Ask your consultant to arrange a full thryoid panel, including TSH, Free T4, Free T3, Thyroid Antibodies (Thyroid perioxidase and thyroglobulin), along with ferritin, b12, Vit D and folate. These need to be high in range in order to properly synthesize levothyroxine.
I've sent you a friend request, since this isn't really cancer related, and I am happy to chat more on PM if you like.

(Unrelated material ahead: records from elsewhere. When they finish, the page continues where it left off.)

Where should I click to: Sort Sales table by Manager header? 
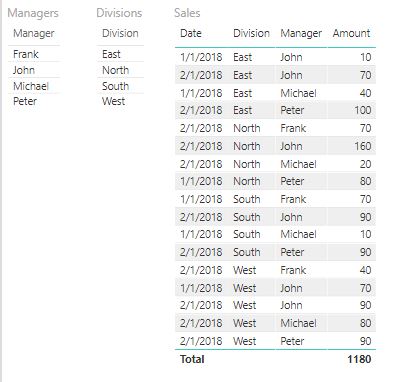click(x=301, y=33)
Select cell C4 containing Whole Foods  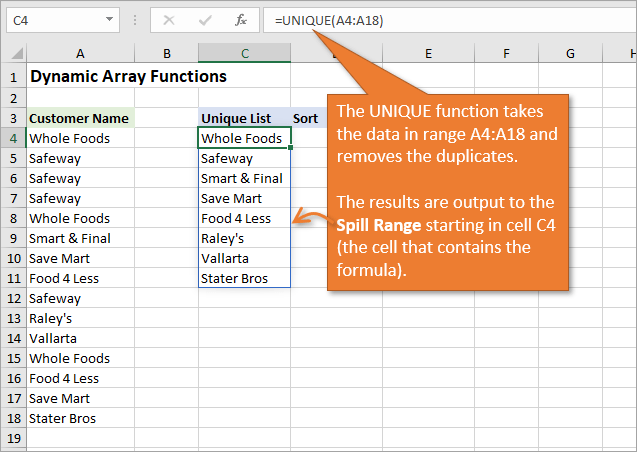(244, 138)
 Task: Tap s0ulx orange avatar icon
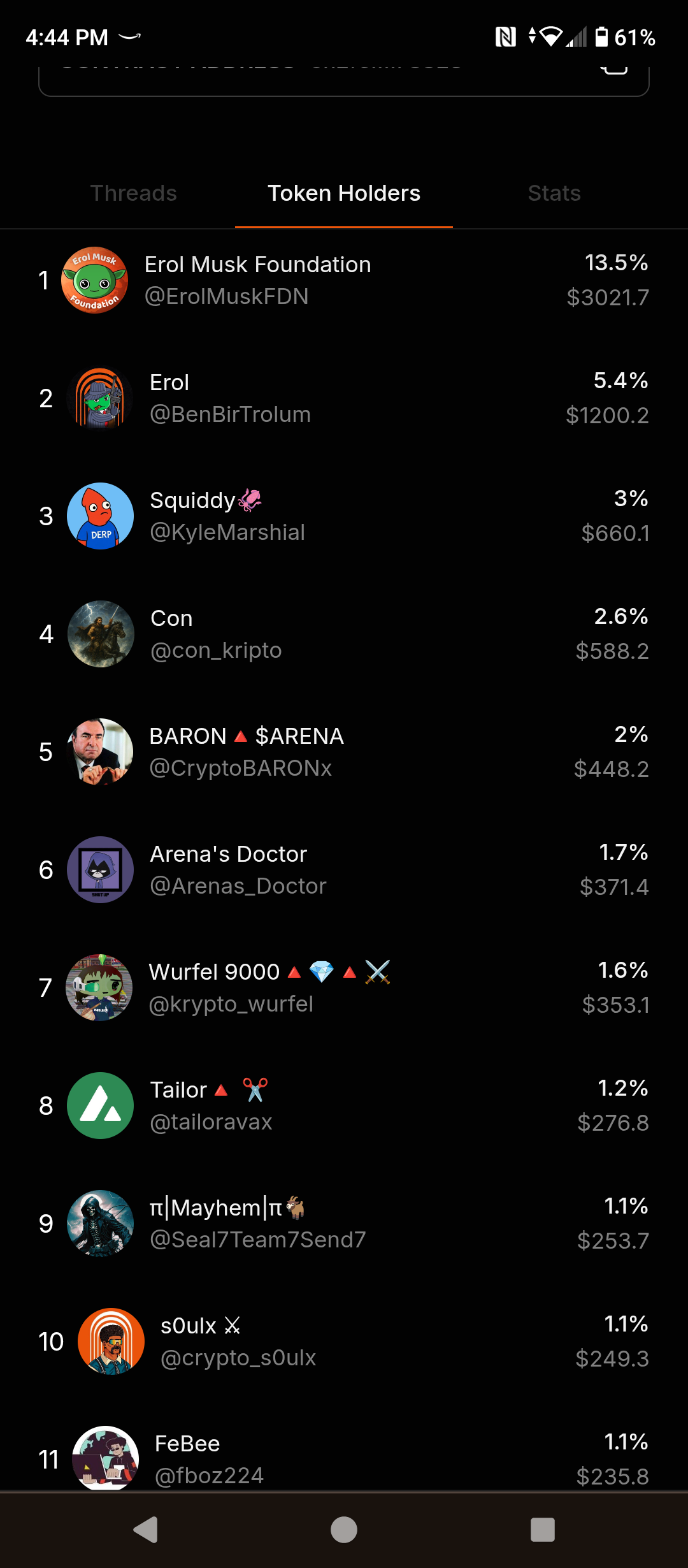(111, 1342)
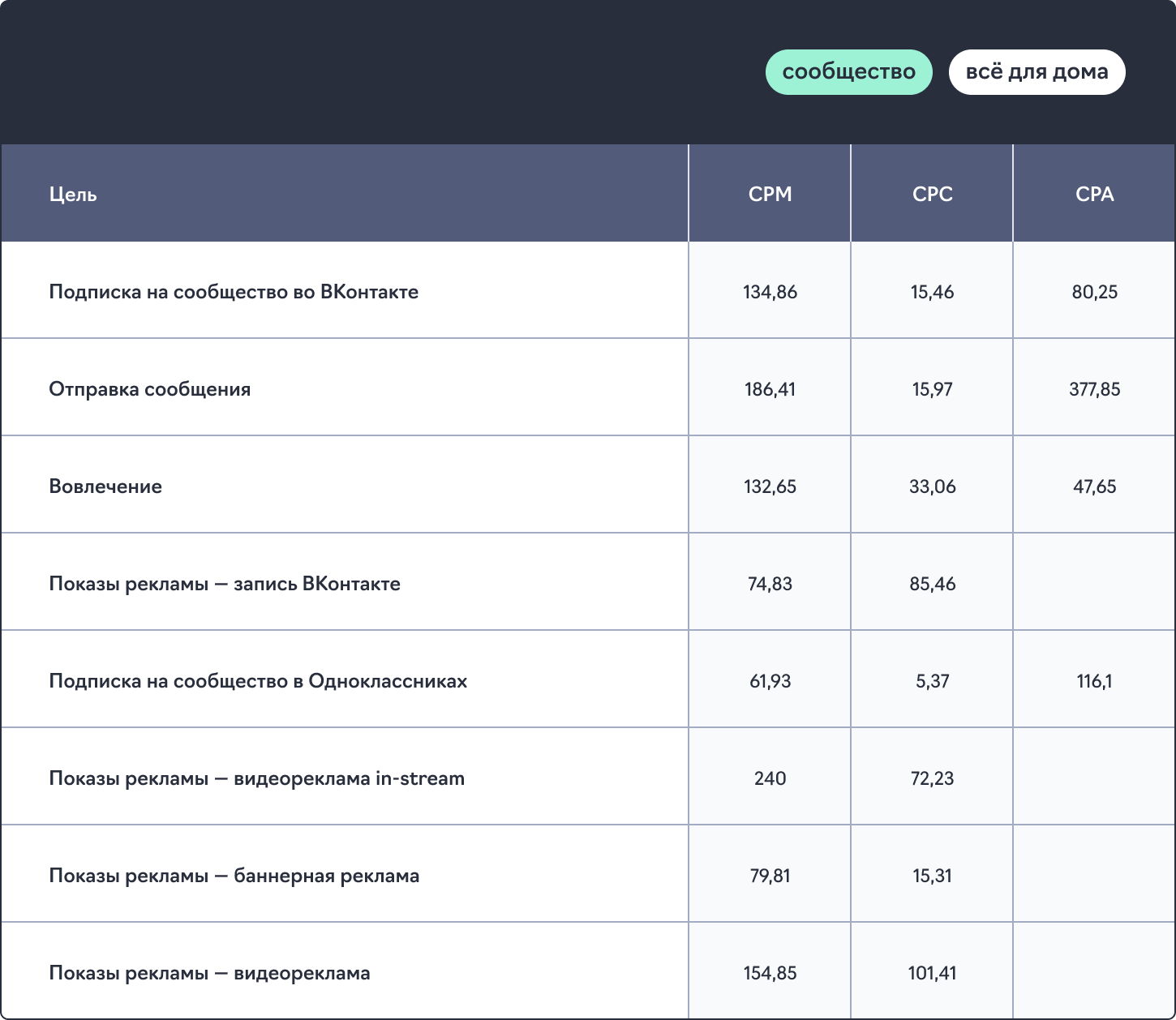Image resolution: width=1176 pixels, height=1020 pixels.
Task: Click row «Подписка на сообщество в Одноклассниках»
Action: (258, 681)
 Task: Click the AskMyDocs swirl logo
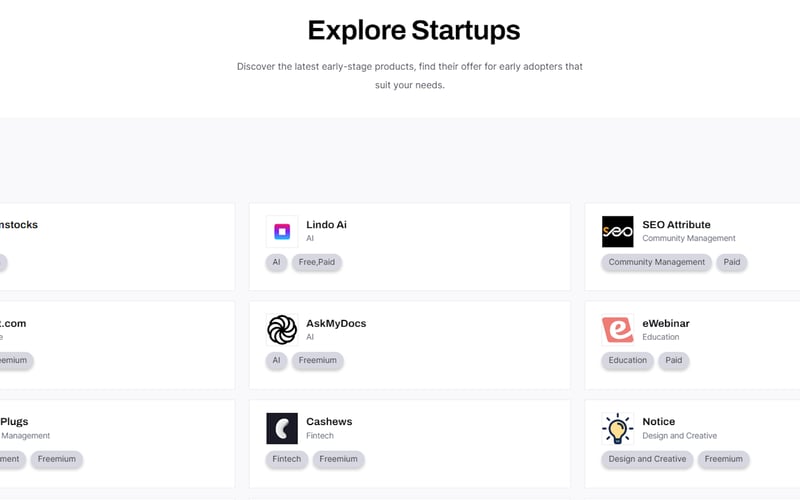pos(282,330)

PS I'm back ... :) You're gonna love this video ... ^^^
Hi, my experience is quite different to yours, but thought I'd tell you. The blood test I had to check whether I had gone through the menopause BEFORE I started my hormone therapy showed that my TSH was low. I was advised to have it repeated 6weeks later, which I did. I had been taking anastrozole for 5 weeks or so when I had the second blood test and it showed that my TSH was back within normal limits! So my GP was certain that I did not need any TSH medication. Not sure if this is of any help or not.
A low TSH is not usually a cause for concern unless you have overactive thyroid.
I don't know if you have misunderstood or if your doctor is as clueless as most with regard to thyroid!
Low TSH =underactive thyroid; High TSH = overactive. Both conditions are cause for concern and need to be treated and monitored. I'm sure the doctor is aware of which condition is which mistymoley.
No, I'm sorry, that is incorrect.
If the level of thyroxine in the blood is high then the pituitary gland releases less TSH. Therefore, a low level of TSH means that your thyroid gland is overactive and is making too much thyroxine. Thyroxine (T4). A high level of T4 confirms hyperthyroidism.
I'm not saying they are confused, I'm saying that you may have misinterpreted what they said, but they may have explained it poorly.
I am aware they are both cause of concern, I am hypothyroid and have been for 24 years.
I suggest you ask for a copy of your blood results, since doctors often misinterpret these results.
Also, the TSH is only of any use at the initial diagnosis.
This video is humorous, but does, actually, explain quite well why it is not much good.